Nós somos uns boçais. A pandemia o provou. Claro, cada um de nós pode se pensar exceção. Cada um de nós temos atitudes altruístas e damos aula e escrevemos e pensamos e fazemos essa crônica e estamos com os movimentos sociais.  E nos colocamos em diálogo com o outro. E revivemos. E somos bondosos. E estamos juntos. E nos cuidamos. Etcetera. Não nego. Também sou boa. Você que me lê também é. Mas é só. Nós falhamos: produzimos o desrespeito deliberado e repetitivo pela vida. E, mesmo morrendo, não paramos: não tivemos a grande coragem… aquela que faz com que, diante da morte, paremos nosso imenso poder; aquela que faz com que, arfados e cansados, procuremos a mão delicada da vida para estancar o sangue queimado e já podre.

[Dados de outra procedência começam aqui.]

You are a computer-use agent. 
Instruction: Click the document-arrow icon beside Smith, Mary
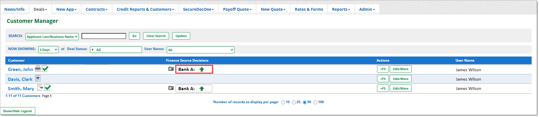40,88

Insistimos em negar a nossa miséria e continuar matando e morrendo. Na minha esquina, o bar lotado o prova. No banheiro, eu me queimava como a onça viva sem eira nem beira, sem ter aonde ir, e com medo da mão humana que só cura porque antes feriu. Meu sonho era que a onça não tivesse nome, que continuasse na selva, que não fosse tocada por nós. Meu sonho é que ela ainda tivesse os tendões. Esqueci-me de dizer: a onça sem nome tinha garras e podia subir em qualquer árvore, pular em lago fundo, escalar pedregulho espinhoso… Mas, depois que ela foi tocada pela língua humana, vindo a ser Amanaci, ela perdeu, queimados, os tendões que acionam as garras. Um bicho sem garra despoja-se do seu ser. Viverá em cativeiro.

Eu preferia que a onça em mim nunca tivesse conhecido a Amanaci… Mas vocês sabem: a esperança é nosso atributo e com ele suportamos a nossa miséria. E já que nada mais havia de se fazer naquele ponto – o signo humano já estava entranhado na pele pintada – resolveram chamá-la Amanaci, que é a deusa das chuvas. No meu cativeiro-banheiro, já caída de cansaço, quando decidi me levantar e olhar a terra arrasada em que me encontrava, eu pensei com gravidade: mas ainda choverá, e da sombra correrei pro verde nascente. Lavei o rosto humano e busquei o perdão em Amanaci. Na garra ausente.

Luana Borges, 33, é jornalista e professora.
Vive em Goiânia, Goiás. Tem mestrado
em Literatura pela Universidade Federal de Goiás (UFG).